= Temilolu Seun Ashamu =

Nigerian lawyer and politician

Temilolu Nurudeen Seun Ashamu is a Nigerian lawyer and politician who serves as the Commissioner for Environment and Natural Resources in Oyo State.

== Education ==
Ashamu received his early education at Eltham College in the United Kingdom (UK). He later studied Law at the University of Kent, UK, where he earned an LL.B. (Hons.) degree, followed by a Master of Laws (LL.M.) from University College London (UCL), University of London. He completed his legal training with exposure to both the UK and Nigerian legal systems through studies at BPP Law School, UK, and the Nigerian Law School.

== Career ==
In legal practice, his work has centred on arbitration, foreign investment structuring, and advisory roles in sectors such as energy, mining, corporate finance, taxation, and real estate. He was a member of the legal team at the commercial law firm Babalakin & Co.

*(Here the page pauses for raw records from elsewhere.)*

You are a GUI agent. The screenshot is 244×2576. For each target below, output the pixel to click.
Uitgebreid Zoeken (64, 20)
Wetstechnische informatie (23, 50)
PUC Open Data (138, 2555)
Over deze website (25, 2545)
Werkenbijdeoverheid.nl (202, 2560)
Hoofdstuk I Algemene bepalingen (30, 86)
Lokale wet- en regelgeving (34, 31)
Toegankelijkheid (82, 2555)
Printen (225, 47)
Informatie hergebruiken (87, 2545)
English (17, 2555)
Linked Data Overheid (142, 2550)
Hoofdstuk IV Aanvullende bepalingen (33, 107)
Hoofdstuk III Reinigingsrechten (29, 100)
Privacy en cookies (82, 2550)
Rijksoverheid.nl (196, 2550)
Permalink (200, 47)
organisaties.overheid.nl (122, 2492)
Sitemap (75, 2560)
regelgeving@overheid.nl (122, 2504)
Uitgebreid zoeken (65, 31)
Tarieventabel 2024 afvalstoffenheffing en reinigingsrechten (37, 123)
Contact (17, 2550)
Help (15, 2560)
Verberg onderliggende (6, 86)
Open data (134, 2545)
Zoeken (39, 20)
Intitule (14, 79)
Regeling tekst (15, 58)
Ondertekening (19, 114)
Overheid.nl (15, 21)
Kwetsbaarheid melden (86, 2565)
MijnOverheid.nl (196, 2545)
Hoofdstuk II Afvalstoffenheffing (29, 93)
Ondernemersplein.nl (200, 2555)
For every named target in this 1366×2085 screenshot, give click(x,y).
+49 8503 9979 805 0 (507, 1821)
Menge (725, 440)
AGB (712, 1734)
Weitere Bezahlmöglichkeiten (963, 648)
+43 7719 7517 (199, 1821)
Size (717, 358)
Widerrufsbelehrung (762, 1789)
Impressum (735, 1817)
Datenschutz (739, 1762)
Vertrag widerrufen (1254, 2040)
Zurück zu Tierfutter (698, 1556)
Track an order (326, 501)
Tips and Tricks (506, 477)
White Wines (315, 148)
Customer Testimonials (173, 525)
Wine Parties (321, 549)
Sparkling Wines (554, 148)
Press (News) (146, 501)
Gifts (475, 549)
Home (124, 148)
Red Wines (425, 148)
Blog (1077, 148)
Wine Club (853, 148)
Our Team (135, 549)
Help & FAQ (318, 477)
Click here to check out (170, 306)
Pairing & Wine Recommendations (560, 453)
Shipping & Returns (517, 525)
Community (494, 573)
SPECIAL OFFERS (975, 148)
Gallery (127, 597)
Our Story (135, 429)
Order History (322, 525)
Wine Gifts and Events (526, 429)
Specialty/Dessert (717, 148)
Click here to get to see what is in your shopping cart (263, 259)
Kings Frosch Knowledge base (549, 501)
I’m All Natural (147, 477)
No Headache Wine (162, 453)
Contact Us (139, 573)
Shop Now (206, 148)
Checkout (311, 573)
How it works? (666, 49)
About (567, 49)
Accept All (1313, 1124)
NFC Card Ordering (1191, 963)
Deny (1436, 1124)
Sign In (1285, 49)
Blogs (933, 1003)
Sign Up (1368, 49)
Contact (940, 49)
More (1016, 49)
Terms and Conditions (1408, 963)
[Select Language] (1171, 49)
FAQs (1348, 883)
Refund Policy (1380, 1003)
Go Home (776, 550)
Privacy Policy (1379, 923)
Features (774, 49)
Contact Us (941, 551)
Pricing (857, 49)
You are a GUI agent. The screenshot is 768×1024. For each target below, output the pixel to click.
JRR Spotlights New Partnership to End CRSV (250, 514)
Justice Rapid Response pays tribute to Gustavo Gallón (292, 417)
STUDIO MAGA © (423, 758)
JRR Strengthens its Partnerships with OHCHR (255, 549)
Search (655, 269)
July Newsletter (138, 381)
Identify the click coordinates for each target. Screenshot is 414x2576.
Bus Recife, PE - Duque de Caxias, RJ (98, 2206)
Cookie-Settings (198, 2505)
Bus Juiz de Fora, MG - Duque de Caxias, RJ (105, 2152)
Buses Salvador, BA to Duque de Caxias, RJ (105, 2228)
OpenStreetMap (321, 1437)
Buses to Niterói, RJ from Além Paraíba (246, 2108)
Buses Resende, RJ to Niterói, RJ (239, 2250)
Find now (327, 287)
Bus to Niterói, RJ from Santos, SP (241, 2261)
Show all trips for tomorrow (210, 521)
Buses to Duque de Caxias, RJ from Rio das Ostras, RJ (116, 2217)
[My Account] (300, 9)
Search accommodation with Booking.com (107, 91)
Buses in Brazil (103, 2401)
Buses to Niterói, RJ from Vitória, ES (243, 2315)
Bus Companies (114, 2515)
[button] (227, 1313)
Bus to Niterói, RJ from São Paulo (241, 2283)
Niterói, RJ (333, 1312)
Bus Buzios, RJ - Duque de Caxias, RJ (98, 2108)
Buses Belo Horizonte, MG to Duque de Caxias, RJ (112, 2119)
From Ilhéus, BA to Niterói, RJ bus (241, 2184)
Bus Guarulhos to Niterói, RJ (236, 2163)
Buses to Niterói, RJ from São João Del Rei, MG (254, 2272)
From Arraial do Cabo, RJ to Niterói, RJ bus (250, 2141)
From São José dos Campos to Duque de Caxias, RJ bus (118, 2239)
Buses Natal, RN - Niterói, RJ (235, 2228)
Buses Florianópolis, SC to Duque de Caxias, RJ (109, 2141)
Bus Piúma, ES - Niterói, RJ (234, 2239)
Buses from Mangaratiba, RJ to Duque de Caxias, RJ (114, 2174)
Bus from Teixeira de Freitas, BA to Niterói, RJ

His entry into public service began with his appointment by Oyo State governor Seyi Makinde as the Honourable Commissioner for Energy & Mineral Resources. In 2025, he was reassigned to the portfolio of Commissioner for Environment and Natural Resources.

== Recognition ==
Ashamu has been recognised as an Ambassador of Kent Law School, and he has also received the Duke of Edinburgh Award for his participation in leadership and community‑oriented activities.